Roaring Gap is an unincorporated community in the Cherry Lane Township of Alleghany County, North Carolina, United States, situated near the border with Wilkes County. Home to three private golf communities, Roaring Gap is a popular summer colony.

==History==
Roaring Gap was established in 1890 as a summer resort by Elkin, North Carolina industrialist Alexander Chatham, one of the founders of the Chatham Manufacturing Company. The community derives its name from the noise the wind makes when rushing through the mountains located there. Roaring Gap has 3 Golf and Country Clubs in its area; High Meadows Country Club, Roaring Gap Club and Olde Beau Golf Club. A 54-acre reservoir, Lake Louise, is situated within the Roaring Gap Club.

YMCA Camp Cheerio, which is owned by the YMCA in High Point, is also in Roaring Gap.

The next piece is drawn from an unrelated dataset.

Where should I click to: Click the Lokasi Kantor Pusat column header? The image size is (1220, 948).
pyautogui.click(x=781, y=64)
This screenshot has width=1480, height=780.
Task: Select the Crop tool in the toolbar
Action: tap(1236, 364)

The Rock House and William T. Vogler Cottage are listed on the National Register of Historic Places.

Roaring Gap is home to Antioch United Methodist Church, a historic United Methodist country chapel located across from High Meadows Country Club. The church grounds include a cemetery, with graves from the 19th century up to the 21st century.

==Demographics==
Roaring Gap's Zip Code Tabulation Area (Zip Code 28668) has a population of 142 as of the 2000 census. The population is 52.1% male and 47.9% female. About 98.6% of the population is white and 1.4% is Hispanic.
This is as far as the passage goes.